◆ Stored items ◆
====================
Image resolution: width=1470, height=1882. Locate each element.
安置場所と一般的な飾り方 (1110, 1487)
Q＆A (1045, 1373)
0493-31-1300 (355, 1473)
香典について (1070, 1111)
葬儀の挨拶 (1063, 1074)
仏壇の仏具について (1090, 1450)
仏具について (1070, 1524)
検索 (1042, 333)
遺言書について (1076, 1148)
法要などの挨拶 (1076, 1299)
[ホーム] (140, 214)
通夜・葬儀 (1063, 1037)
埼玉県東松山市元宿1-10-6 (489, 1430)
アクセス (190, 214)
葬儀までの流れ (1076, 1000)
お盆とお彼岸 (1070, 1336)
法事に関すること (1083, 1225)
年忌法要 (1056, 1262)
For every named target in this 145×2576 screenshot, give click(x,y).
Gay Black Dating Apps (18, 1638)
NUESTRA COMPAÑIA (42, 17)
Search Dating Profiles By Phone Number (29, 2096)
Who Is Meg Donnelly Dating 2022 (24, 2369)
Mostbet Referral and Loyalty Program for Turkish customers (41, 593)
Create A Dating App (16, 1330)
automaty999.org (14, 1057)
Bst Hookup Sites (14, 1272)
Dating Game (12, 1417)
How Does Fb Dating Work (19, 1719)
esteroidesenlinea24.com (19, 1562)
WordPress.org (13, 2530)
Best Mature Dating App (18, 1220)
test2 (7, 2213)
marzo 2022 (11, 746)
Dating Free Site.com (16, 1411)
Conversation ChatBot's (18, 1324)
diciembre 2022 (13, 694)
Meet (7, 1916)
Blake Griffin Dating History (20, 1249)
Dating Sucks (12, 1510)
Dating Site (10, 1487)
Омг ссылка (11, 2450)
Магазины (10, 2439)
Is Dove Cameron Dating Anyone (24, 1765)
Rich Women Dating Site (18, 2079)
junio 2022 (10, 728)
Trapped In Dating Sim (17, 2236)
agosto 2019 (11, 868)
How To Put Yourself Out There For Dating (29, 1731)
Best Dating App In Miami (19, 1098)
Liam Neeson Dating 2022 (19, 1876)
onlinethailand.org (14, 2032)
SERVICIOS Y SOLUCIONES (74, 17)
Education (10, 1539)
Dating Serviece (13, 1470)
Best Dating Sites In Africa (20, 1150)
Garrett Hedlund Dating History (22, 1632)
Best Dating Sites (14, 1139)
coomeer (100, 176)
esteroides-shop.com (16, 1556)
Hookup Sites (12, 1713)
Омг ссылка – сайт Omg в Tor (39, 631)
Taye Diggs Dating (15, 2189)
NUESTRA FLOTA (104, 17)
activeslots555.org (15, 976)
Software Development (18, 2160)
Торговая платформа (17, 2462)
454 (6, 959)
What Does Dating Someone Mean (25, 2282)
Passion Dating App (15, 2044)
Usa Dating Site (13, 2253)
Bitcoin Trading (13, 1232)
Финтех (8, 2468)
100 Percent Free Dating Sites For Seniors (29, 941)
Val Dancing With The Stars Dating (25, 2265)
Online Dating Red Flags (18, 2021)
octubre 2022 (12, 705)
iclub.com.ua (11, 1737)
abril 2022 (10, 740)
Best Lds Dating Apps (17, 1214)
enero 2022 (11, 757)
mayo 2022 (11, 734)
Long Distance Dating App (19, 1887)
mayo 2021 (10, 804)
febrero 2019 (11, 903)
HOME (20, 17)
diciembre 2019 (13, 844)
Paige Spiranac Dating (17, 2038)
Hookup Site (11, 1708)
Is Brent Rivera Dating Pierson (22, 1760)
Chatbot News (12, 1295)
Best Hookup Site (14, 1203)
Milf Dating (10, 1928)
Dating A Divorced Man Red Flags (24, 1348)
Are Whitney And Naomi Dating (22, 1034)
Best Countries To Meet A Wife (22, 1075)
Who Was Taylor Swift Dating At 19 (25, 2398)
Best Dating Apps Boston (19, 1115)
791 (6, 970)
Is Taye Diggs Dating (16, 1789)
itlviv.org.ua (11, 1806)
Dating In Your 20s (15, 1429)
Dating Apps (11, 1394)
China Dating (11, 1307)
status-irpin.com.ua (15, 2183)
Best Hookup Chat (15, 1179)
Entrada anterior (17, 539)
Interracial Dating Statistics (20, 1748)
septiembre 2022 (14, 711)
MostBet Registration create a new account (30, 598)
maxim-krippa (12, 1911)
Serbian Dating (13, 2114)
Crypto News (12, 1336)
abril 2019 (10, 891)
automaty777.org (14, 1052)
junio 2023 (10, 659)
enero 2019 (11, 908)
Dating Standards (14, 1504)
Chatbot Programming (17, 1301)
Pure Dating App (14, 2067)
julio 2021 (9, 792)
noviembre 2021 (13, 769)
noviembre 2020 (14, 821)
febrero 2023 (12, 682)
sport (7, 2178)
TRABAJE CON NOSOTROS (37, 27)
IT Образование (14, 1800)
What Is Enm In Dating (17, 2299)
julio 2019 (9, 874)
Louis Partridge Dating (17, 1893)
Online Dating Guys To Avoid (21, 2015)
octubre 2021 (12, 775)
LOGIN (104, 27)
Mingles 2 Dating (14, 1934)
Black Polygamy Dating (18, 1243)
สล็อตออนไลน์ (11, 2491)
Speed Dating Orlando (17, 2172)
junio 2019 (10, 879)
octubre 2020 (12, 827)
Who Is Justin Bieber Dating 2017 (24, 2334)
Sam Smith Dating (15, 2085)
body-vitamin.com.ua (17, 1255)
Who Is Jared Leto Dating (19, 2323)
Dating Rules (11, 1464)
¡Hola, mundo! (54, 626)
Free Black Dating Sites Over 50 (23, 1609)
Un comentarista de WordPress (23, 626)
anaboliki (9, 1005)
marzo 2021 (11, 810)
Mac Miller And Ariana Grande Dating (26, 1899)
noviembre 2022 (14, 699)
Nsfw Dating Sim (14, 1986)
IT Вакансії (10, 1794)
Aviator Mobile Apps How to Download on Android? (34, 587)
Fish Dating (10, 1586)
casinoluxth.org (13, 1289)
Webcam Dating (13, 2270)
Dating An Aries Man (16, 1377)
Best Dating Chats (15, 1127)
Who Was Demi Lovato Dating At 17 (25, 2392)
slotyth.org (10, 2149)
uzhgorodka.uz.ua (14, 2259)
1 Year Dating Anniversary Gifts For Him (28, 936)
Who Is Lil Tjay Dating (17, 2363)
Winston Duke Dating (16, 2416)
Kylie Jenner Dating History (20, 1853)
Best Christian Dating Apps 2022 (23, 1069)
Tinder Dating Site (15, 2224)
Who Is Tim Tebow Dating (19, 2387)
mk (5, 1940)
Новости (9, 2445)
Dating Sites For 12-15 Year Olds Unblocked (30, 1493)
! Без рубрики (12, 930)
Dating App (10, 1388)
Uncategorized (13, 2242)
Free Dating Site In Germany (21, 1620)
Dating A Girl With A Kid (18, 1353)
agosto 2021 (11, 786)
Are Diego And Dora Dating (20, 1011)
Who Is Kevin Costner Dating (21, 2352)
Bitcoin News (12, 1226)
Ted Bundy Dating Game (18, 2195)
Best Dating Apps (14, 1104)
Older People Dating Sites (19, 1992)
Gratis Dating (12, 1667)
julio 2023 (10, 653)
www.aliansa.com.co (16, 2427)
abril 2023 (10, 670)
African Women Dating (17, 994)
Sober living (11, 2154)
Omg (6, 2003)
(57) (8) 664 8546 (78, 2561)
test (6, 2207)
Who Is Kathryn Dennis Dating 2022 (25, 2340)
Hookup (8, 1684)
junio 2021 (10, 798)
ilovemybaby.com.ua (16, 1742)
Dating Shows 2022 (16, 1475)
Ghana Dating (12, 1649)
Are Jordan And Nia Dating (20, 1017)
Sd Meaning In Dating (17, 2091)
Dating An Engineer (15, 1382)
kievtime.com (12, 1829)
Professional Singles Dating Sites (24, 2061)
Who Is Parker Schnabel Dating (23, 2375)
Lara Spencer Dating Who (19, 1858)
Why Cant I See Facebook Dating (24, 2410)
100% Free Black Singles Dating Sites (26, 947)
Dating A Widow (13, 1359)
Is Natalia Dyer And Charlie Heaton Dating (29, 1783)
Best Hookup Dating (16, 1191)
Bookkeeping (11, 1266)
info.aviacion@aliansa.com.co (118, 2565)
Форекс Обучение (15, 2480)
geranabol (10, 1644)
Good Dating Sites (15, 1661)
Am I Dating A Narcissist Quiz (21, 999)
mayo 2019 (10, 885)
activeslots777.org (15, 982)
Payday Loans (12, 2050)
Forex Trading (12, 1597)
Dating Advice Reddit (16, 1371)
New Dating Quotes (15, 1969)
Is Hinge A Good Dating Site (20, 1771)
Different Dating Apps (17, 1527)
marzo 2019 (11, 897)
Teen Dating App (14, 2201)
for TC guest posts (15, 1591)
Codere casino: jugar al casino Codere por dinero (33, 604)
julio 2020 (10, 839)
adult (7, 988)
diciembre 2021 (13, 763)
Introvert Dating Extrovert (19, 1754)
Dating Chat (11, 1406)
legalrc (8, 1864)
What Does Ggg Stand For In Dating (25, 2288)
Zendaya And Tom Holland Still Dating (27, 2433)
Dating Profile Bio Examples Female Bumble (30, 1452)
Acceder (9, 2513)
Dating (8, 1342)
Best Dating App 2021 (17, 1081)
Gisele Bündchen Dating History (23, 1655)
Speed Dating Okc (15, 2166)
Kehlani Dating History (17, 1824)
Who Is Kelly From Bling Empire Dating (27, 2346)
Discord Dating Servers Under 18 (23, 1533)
====================
◆ AIM OF THE TASK ◆
Your task is to restate, word for word, the lines from the beginning of the records to the line with "How Does Fb Dating Work (19, 1719)", inclusive.

◆ RESULT FOR THIS TASK ◆
Image resolution: width=1470, height=1882. Locate each element.
安置場所と一般的な飾り方 (1110, 1487)
Q＆A (1045, 1373)
0493-31-1300 (355, 1473)
香典について (1070, 1111)
葬儀の挨拶 (1063, 1074)
仏壇の仏具について (1090, 1450)
仏具について (1070, 1524)
検索 (1042, 333)
遺言書について (1076, 1148)
法要などの挨拶 (1076, 1299)
[ホーム] (140, 214)
通夜・葬儀 (1063, 1037)
埼玉県東松山市元宿1-10-6 (489, 1430)
アクセス (190, 214)
葬儀までの流れ (1076, 1000)
お盆とお彼岸 (1070, 1336)
法事に関すること (1083, 1225)
年忌法要 (1056, 1262)
For every named target in this 145×2576 screenshot, give click(x,y).
Gay Black Dating Apps (18, 1638)
NUESTRA COMPAÑIA (42, 17)
Search Dating Profiles By Phone Number (29, 2096)
Who Is Meg Donnelly Dating 2022 (24, 2369)
Mostbet Referral and Loyalty Program for Turkish customers (41, 593)
Create A Dating App (16, 1330)
automaty999.org (14, 1057)
Bst Hookup Sites (14, 1272)
Dating Game (12, 1417)
How Does Fb Dating Work (19, 1719)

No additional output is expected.